On one of the slides a sign on the road in Zimbabwe said, "There are no shortcuts to anywhere worth going." That sign and the model of accompaniment, or what I call "companioning," based on my personal experience working with refugees and immigrants, remind me of a term Presiding Bishop Katharine Jefferts Schori of The Episcopal Church uses, "Radical Vulnerability." To be radically vulnerable, to accompany or companion as opposed to merely giving dollars and going on in-out-and-over mission trips, engages all of who we are in relationship with all of who our neighbors are in their human dignity, desires, independence and hope.

    Community in Christ, Luke 24:28-35
  • How do you experience community in Christ?
  • How is Christian community evident in the Church?
  • How is God at work in the world?
Rev. DeGroot-Nesdahl says this passage is about "Holy heartburn," where the hearts of the disciples were burning while the resurrected Jesus was talking to them on the road, opening the Word to them. In her words, there is an "urgent need to be together" as the disciples gathered in Jerusalem to share their stories of encountering the risen Christ. 

I, too, have experienced that intense yearning to be with my own church family. I travel a great deal because of my church leadership roles and the fact that my husband lives in Washington state, where he worked until his recent retirement, and I live in our permanent home in Colorado with my mother, and thus, am not at my parish church very often. One Sunday, after a long absence, I found myself jumping up at the 8:00 AM service, right after the Psalm, because I remembered I was supposed to be at another church leading the Adult Christian Ed forum. I got there in time, led the class, and rushed back to my home parish in time for communion and the rest of the service. I was truly yearning, had an urgent need, to be together with my community in Christ. 

Rev. DeGroot-Nesdahl also showed a slide of a little girl sitting amidst other children, tightly grasping what appeared to be a mango in her hands. You could see the determination on her face. She wasn't letting go of that mango for anything. It was an image that brought to mind for Rev. DeGroot-Nesdahl the question that I was just asking in my previous blog post, "What sustains us?" Presiding Bishop Hanson points us in the direction of Christian unity, "We [the ELCA] are defined by our relatedness as opposed to what separates us." In The Episcopal Church our Catechism says that our mission is to reconcile ourselves to God and to each other. As Christians, it's all about relationship and connectedness, to God and to each other.
Church Council meets in its own space on the 11th floor, 
which houses the Offices of the Presiding Bishop and the Secretary.
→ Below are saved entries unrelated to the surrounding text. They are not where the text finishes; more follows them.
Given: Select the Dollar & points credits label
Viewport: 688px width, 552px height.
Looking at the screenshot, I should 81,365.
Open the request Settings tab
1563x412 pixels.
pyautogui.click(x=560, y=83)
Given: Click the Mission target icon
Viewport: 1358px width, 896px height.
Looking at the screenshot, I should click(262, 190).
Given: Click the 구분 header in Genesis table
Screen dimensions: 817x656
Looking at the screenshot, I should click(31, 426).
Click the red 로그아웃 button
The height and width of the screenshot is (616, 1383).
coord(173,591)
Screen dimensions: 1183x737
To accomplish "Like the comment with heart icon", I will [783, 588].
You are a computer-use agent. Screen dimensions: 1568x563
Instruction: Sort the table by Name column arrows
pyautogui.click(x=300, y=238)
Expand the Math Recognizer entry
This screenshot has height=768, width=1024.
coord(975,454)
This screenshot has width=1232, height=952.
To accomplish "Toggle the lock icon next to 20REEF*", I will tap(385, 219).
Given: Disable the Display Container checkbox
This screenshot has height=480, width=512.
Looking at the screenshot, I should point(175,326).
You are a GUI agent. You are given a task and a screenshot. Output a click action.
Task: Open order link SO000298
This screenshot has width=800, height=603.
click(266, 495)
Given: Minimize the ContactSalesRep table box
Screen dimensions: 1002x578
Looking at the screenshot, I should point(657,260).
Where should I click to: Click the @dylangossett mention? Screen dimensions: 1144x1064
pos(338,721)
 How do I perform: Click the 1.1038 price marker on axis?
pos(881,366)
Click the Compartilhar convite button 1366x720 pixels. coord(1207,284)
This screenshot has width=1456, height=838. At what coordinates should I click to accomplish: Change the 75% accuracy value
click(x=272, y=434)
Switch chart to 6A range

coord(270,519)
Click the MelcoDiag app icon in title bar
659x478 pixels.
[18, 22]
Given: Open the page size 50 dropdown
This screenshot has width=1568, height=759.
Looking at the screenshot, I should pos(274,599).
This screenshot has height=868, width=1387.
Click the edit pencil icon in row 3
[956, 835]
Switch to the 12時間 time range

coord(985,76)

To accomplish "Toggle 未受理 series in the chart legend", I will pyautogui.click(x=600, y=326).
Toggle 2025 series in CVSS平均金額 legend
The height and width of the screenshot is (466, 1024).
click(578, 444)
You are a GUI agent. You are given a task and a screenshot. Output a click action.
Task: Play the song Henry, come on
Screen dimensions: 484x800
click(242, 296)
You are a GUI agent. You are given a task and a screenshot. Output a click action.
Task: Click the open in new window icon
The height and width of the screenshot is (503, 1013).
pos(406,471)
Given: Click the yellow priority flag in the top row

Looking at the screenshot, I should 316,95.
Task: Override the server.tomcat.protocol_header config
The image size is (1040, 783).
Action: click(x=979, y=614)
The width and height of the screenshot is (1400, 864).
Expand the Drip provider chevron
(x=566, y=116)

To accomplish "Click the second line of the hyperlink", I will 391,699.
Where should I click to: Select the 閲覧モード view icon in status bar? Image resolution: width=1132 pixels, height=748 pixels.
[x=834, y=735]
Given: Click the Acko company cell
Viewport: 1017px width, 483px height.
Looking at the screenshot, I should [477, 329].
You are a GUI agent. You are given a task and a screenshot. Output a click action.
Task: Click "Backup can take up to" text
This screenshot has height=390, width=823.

Dwelling in the Word is the two-minute witness related to scripture that is offered throughout the Church Council meetings by different invited speakers from those in attendance. The structure is part storytelling from one's own experience and family background and part placing oneself into a biblical context. From my observation, Dwelling in the Word appears to be for the purpose of deepening our spiritual connection to one another.

At The Episcopal Church's 2009 General Convention we were introduced to Public Narrative, to which the Dwelling in the Word witness bears some resemblance to parts one and two. Public Narrative was introduced to General Convention deputies for the purpose of providing a common model for not only telling our stories, but moving us to action as a mission-shaped church. Public Narrative comprises three parts: The Story of Me, The Story of Us, and The Story of Now. The Story of Me is about a specific something in my life that motivates me to do the ministry that I am passionate about. The Story of Us is how my ministry plays out in community. The Story of Now includes a call to action based on the ministry about which I am passionate. An entire Public Narrative lasts five or six minutes.

At the current time, the ELCA Church Council is also engaging one-on-one stewardship conversations, especially around legacy (planned) giving, in the face of downward trends in Mission Funding. I am wondering if the addition of a call to action component to the Dwelling in the Word witness might not enhance individual stewardship and evangelism efforts.